Vox Prophetica

Towering majestically alongside churches, belfries remind us of the prophets who make God’s voice ring out in every age.

Journeying over mountains and through valleys, following winding rivers and rough or paved roads, one scene that commonly meets the traveller’s eyes is that of a tower in the distance. Drawing nearer, it is possible to recognize a cross on it. The stained-glass windows cannot yet be seen, the sound of the organ cannot be heard, nor can the sacred statues be distinguished; yet there is no doubt: it is a church belfry.

Alongside the church and rising above it, bell towers defy time and distance, giving direction to Christian life and announcing God’s presence to all.

Tall, slender and imposing, they manifest the grandeur of the sacred place and dominate with a mixture of charm and strength proper to that which rises up in search of Heaven.

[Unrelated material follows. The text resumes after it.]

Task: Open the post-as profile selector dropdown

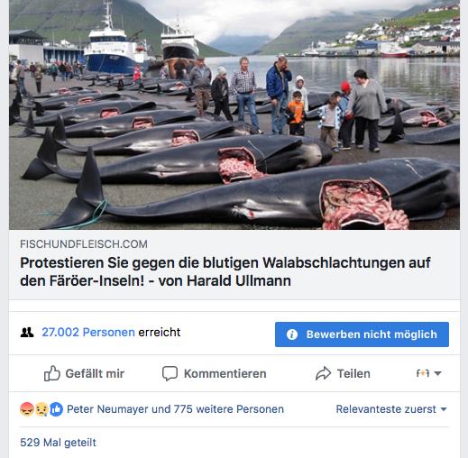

Christians have been erecting towers next to churches since the 7th century in various shapes and sizes – true works of architecture. The custom developed further in the next century and, from the 11th century onwards they became an integral part of large cathedrals and monasteries, as well as small chapels. They are admired by all, but perhaps few have stopped to ask themselves what purpose they serve, as the typical observer would assume that they fulfil a simply aesthetic requirement.

Like the towers of medieval and even pre-medieval buildings, the belfry is a symbol of fortitude and vigilance; from its lofty vantage point, it encompasses everything around it and scrutinizes distant horizons. It is like a keep – religious rather than military – of the Lord of all the earth.

Nevertheless, its practical function is to house the bells whose ringing has long been associated with liturgical worship. Coming from the Latin word signum [ed. sino in Portuguese], the bell truly constituted a sign for the Catholic people. This is why it had to be raised aloft, to be heard by all and guide the lives of the faithful from the belfry.

When it struck the hour of the Holy Mass, they would leave their dwellings, their fields and their tasks. At the pealing of the bronze, clerics were prompted to their cells or their labours to go to the singing of the liturgical offices.

Everyone knew very well how to interpret its message, whether it was to add grandeur to a solemnity or to call for prayers for the deceased; whether it was announcing a storm or another scourge of nature, or sounding the alarm for war. An ancient Latin distich describes the voice of command emanating from the belfry:

Convoco, signo, noto, compello, concino, ploro, / arma, dies, horas, fulgura, festa, rogos.1

Thus, accompanying the life of the church and guiding it, the bell tower can represent, in a more sublime symbolism, the prophets and providential men that God constitutes as a sign and sends as emissaries of His will in every time and place.

Rising from the earth to Heaven, they make themselves heard by all, recalling the primacy of divine praise, announcing chastisements and heavenly interventions, and directing the people towards God. The prophets, above all, mark the hours of the Almighty in history. 



1 From the Latin: I call to arms, mark the days, know the hours, foresee the lightning, chant the feasts, and weep the supplications.